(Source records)

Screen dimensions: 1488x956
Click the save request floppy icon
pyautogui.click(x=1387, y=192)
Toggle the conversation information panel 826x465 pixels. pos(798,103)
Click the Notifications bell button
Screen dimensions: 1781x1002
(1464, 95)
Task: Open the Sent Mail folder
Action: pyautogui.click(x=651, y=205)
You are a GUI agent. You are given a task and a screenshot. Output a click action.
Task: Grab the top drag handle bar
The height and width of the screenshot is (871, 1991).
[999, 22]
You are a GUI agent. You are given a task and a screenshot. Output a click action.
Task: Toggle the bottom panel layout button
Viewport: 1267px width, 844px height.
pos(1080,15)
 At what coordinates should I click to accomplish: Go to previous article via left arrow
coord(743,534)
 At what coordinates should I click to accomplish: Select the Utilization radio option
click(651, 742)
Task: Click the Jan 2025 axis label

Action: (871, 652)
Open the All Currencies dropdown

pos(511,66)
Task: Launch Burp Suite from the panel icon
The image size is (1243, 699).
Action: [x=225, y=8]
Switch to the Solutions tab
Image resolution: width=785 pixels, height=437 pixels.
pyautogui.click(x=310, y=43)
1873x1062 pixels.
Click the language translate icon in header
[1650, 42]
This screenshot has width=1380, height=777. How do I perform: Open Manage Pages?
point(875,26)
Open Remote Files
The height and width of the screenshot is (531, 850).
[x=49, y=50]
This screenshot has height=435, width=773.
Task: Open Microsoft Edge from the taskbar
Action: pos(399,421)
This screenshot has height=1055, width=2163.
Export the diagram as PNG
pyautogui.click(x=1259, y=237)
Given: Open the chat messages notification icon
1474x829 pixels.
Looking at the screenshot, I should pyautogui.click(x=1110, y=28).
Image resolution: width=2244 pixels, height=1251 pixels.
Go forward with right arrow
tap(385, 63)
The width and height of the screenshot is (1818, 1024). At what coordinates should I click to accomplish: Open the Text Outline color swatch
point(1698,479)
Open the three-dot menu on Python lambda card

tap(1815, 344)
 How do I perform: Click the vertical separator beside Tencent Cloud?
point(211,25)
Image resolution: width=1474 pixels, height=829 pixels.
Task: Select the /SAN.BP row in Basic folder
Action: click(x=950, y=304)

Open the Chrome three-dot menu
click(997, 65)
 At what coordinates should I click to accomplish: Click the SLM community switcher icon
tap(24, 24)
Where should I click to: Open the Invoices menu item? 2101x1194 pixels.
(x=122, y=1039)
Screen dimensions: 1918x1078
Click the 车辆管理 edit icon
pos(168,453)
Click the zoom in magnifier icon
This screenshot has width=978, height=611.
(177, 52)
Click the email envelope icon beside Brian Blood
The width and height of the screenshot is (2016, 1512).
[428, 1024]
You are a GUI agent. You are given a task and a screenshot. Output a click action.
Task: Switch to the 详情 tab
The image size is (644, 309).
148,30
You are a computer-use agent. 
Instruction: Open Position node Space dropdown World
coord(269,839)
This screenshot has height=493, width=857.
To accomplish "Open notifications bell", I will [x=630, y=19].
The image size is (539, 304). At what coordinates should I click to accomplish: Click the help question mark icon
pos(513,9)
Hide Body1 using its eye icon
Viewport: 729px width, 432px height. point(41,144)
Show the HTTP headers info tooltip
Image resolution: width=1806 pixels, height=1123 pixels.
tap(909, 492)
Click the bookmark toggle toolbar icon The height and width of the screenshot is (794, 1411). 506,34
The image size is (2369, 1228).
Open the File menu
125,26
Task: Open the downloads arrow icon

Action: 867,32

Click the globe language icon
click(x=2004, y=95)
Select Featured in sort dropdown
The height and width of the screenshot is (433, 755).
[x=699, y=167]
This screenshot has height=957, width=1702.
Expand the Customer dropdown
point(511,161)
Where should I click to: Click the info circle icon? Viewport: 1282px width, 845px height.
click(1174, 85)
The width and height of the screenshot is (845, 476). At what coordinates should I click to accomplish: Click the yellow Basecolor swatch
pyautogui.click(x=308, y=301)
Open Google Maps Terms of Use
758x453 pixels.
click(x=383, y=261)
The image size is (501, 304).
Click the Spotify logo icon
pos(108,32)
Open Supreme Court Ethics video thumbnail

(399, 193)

### Work order
Only certain lines are wanted. Please return exactly those from the top of the data through the line with "Open Remote Files".

### Answer space
Screen dimensions: 1488x956
Click the save request floppy icon
pyautogui.click(x=1387, y=192)
Toggle the conversation information panel 826x465 pixels. pos(798,103)
Click the Notifications bell button
Screen dimensions: 1781x1002
(1464, 95)
Task: Open the Sent Mail folder
Action: pyautogui.click(x=651, y=205)
You are a GUI agent. You are given a task and a screenshot. Output a click action.
Task: Grab the top drag handle bar
The height and width of the screenshot is (871, 1991).
[999, 22]
You are a GUI agent. You are given a task and a screenshot. Output a click action.
Task: Toggle the bottom panel layout button
Viewport: 1267px width, 844px height.
pos(1080,15)
 At what coordinates should I click to accomplish: Go to previous article via left arrow
coord(743,534)
 At what coordinates should I click to accomplish: Select the Utilization radio option
click(651, 742)
Task: Click the Jan 2025 axis label

Action: (871, 652)
Open the All Currencies dropdown

pos(511,66)
Task: Launch Burp Suite from the panel icon
The image size is (1243, 699).
Action: [x=225, y=8]
Switch to the Solutions tab
Image resolution: width=785 pixels, height=437 pixels.
pyautogui.click(x=310, y=43)
1873x1062 pixels.
Click the language translate icon in header
[1650, 42]
This screenshot has width=1380, height=777. How do I perform: Open Manage Pages?
point(875,26)
Open Remote Files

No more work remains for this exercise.